WHAT IS ASKED -> Copy the items from the line with "This screenshot has width=425, height=618." to the line with "Action: pos(53,134)", replacing "checkbox" with "check box" and leaving everything else unchanged.

PROVIDED MATERIAL ->
☆ ☆ ☆ ☆ ☆ ☆ ☆

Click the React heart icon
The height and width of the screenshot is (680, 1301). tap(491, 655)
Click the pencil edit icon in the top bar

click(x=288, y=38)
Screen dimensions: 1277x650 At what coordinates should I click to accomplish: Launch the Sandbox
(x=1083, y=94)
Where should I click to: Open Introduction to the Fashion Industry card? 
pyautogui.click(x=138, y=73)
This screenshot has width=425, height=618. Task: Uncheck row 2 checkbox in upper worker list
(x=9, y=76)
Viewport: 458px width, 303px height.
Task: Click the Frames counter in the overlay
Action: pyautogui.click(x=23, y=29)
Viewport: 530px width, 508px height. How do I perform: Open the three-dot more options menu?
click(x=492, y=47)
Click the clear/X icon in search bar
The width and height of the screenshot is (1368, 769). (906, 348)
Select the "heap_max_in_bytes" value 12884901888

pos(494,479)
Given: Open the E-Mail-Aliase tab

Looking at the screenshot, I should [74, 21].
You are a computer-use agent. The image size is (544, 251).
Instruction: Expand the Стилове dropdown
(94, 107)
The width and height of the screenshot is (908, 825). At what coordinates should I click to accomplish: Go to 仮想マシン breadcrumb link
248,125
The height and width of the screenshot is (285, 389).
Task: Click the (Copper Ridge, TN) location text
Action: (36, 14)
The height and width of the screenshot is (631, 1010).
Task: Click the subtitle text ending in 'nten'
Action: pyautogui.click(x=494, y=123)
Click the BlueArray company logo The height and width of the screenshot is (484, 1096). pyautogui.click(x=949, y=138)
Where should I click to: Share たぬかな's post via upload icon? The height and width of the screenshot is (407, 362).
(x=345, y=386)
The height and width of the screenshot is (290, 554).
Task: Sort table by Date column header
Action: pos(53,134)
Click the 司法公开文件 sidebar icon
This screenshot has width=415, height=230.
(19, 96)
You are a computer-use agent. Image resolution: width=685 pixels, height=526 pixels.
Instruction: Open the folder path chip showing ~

☆ ☆ ☆ ☆ ☆ ☆ ☆

RESULT BELOW ->
This screenshot has width=425, height=618. Task: Uncheck row 2 check box in upper worker list
(x=9, y=76)
Viewport: 458px width, 303px height.
Task: Click the Frames counter in the overlay
Action: pyautogui.click(x=23, y=29)
Viewport: 530px width, 508px height. How do I perform: Open the three-dot more options menu?
click(x=492, y=47)
Click the clear/X icon in search bar
The width and height of the screenshot is (1368, 769). (906, 348)
Select the "heap_max_in_bytes" value 12884901888

pos(494,479)
Given: Open the E-Mail-Aliase tab

Looking at the screenshot, I should [74, 21].
You are a computer-use agent. The image size is (544, 251).
Instruction: Expand the Стилове dropdown
(94, 107)
The width and height of the screenshot is (908, 825). At what coordinates should I click to accomplish: Go to 仮想マシン breadcrumb link
248,125
The height and width of the screenshot is (285, 389).
Task: Click the (Copper Ridge, TN) location text
Action: (36, 14)
The height and width of the screenshot is (631, 1010).
Task: Click the subtitle text ending in 'nten'
Action: pyautogui.click(x=494, y=123)
Click the BlueArray company logo The height and width of the screenshot is (484, 1096). pyautogui.click(x=949, y=138)
Where should I click to: Share たぬかな's post via upload icon? The height and width of the screenshot is (407, 362).
(x=345, y=386)
The height and width of the screenshot is (290, 554).
Task: Sort table by Date column header
Action: pos(53,134)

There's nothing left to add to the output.